**Instruction a:** From the forum thread about slingshot mishaps below, output the passage that begins at the words "## Longbow (Jan" and stops after the words "THE DARN THING.". Copy it character for character.

**Document segment:**
········

# WOW funny



## Longbow (Jan 1, 2010)

After showing and shooting my slingshots to a friend, he ask me to make him one.
After complaining that he couldn't hit any thing with it and talking with him, I discovered he wasn't 
drawing to a consistent spot. I told him to stand in front of the mirror and find a spot to draw to 
every time. I NEVER TOLD HIM TO PUT A BB IN THE DARN THING.
As luck would have it he turned loose of the pouch and had shuddered the mirror all over the bedroom.
Ha Ha Ha. His wife was fit to be tied. After cleaning up the glass and preplacing the mirror , he called me and 
told me I never told how dangerous these things could be. When I finely quit laughing I told him to get a 
nerff set for little kids , leave the growing up toys to the adults. His wife and me bust out laughing every time we look at each other.
lol lol lol.

Longbow


----------



## pelleteer (Dec 19, 2009)

Oh, brother!







It seems like common sense that you don't put ammo in the pouch when practicing in front of the mirror, doesn't it?


----------



## shot in the foot (Jan 3, 2010)

That is funny, I gave the bloke next door a catapult, he had seen me shooting at a carboard box and said he would like to do it for something to do, so he ended up with one of my old slingshots, 
he got his box and hung it on his new shed and fired 5 steel balls then went to have a look at his target, only to find his new shed had 5 big holes in it, i forgot to tell him there was a big chunk of carpet inside the box, ha ha, jeff


----------



## pelleteer (Dec 19, 2009)

LOL!







Again, this seems like a simple lack of common sense to me. Amazing what people will do when they're not really thinking about something. I've done it myself, but never anything like these two examples (at least nothing I'd admit to).


----------



## Tex-Shooter (Dec 17, 2009)

A friend of mine was a target bow shooter, which used a clicker to tell him when he was at proper draw length to release. His wife bought him a dozen arrows for his birthday and he strung his bow and nocked one of the new arrows and drawed it it back pointing at one of the kitchen cabinets. When the arrow past under the clicker and it clicked, his release was so automatic that he let go, shooting the cabinet and breaking several dishes. Tex


----------



## Thwupp-p-p (Jan 17, 2010)




----------



## Pavel8303 (Jan 13, 2010)

Unbelievable,thx for sharing this story with us and please do not lend him grenades


----------



## pawzzz (Jan 15, 2010)

I guess we need to add "slingshots are always loaded" to the wear your safety glasses mantra.


----------



## THWACK! (Nov 25, 2010)

········

**Source material:**

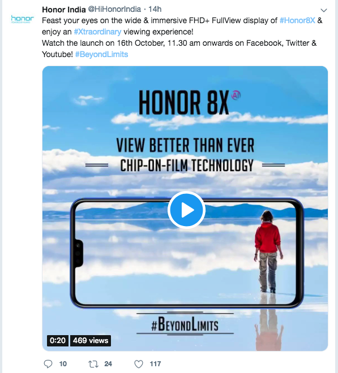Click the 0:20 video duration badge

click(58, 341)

········

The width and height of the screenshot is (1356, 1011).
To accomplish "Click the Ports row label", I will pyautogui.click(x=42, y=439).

········

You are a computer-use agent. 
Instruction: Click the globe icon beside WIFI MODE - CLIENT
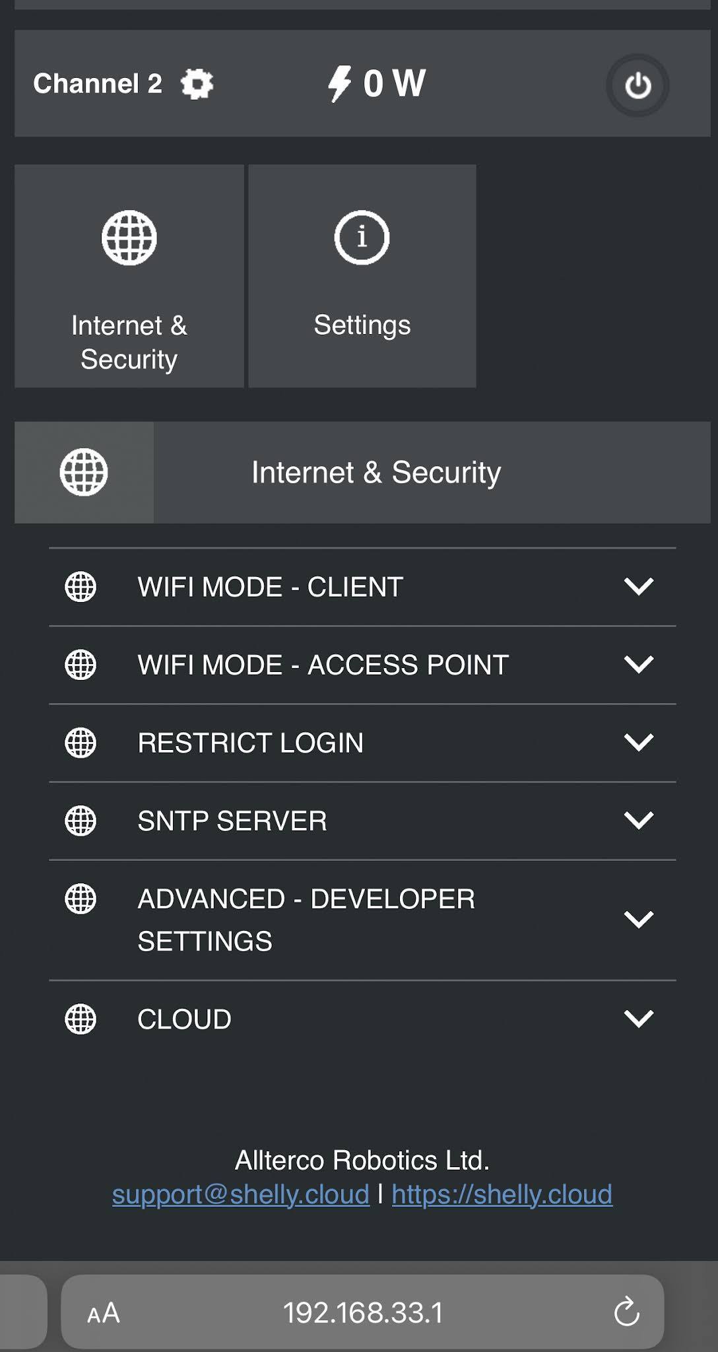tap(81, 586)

········

**Instruction b:** Return the lines of the listing that begin at the line containing "You are a computer-use agent." and stop after the line containing "tap(81, 586)", reproduced exactly and with the pictures left out.

**Answer a:**
## Longbow (Jan 1, 2010)

After showing and shooting my slingshots to a friend, he ask me to make him one.
After complaining that he couldn't hit any thing with it and talking with him, I discovered he wasn't 
drawing to a consistent spot. I told him to stand in front of the mirror and find a spot to draw to 
every time. I NEVER TOLD HIM TO PUT A BB IN THE DARN THING.

**Answer b:**
You are a computer-use agent. 
Instruction: Click the globe icon beside WIFI MODE - CLIENT
tap(81, 586)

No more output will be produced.